You shouldn’t share a razor with anyone, female or male. You can use a male razor for touch ups and shaving facial hair, but when it comes to shaving larger areas of the body, consider a women’s razor. Men’s razors are usually designed with facial hair in mind; but women may shave up to 10 times more surface area then men — for instance, legs, underarms and the bikini area — so women's razors are designed to shave these large areas in a single session.
Many women’s razor heads are more oval shaped vs. square to easily shave tighter areas like underarms. While they come with the same sharp blades as male razors, they may have additional lubrication to better protect the skin when shaving larger areas like legs. And, since body-shaving often requires gripping the handle in multiple positions, razor handles made for women are typically easier to grip in a variety of positions.

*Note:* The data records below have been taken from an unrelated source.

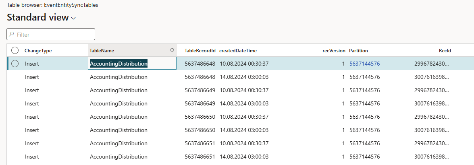Viewport: 474px width, 165px height.
Task: Click the first row's createdDateTime 10.08.2024 00:30:37
Action: tap(243, 64)
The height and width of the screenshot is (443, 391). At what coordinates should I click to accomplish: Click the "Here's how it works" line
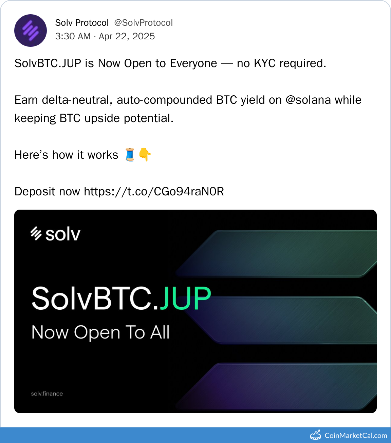pyautogui.click(x=67, y=155)
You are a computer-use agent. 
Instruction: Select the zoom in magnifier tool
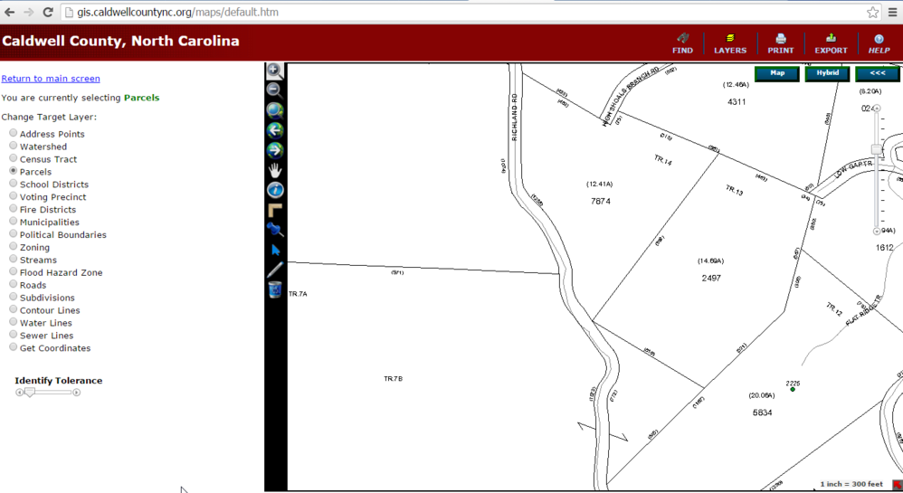(275, 71)
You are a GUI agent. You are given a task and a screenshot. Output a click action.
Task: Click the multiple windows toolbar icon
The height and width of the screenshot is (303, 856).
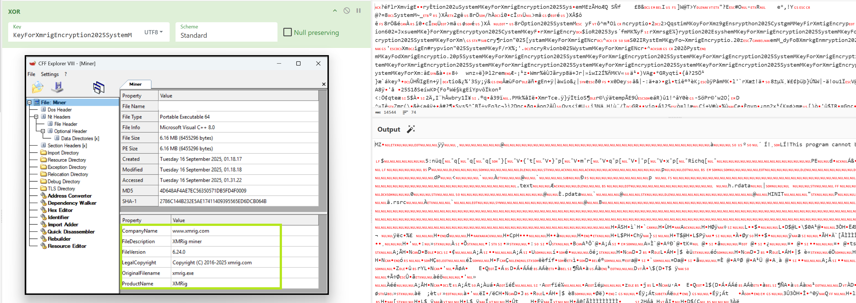99,88
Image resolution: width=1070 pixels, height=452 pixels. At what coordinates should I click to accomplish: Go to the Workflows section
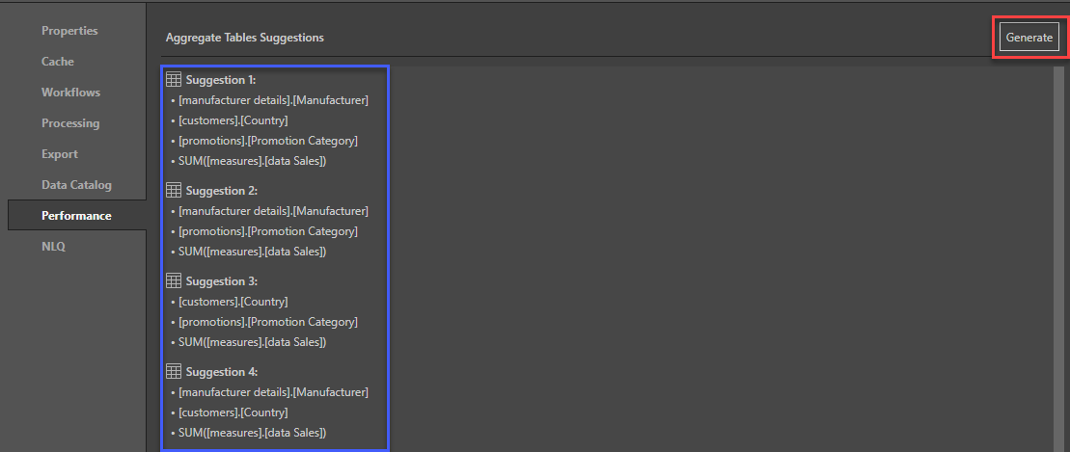pos(70,93)
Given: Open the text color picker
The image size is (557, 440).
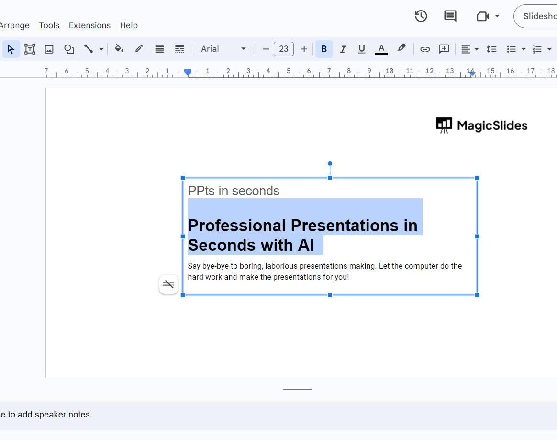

You shouldn’t share a razor with someone else due to sanitary concerns. You can get nicked or cut while shaving, and if you use someone else’s razor you are putting yourself at risk for infection — and vice versa. What’s more, you may not know how long someone else’s razor has been used. His or her razor could be older than you think, and shaving with a dull blade increases chances of nicks, skin irritation, razor burn and bumps.
If you use a refillable razor, consider stocking up on blade cartridges so you don’t reach for someone else’s razor if your blade is too dull. Having extra blades readily available will also come in handy if someone else accidently uses your razor, so you can simply swap the used blade with a new one to avoid cross contamination. If you use disposable razors, keep a few extras nearby. And, consider placing an extra razor in your travel toiletry bag as well, so you don’t forget one when traveling.
Make sure your razor is also easily recognizable, especially if you live with someone else who uses a woman’s razor. Having a distinct razor can help prevent sharing with someone else on accident.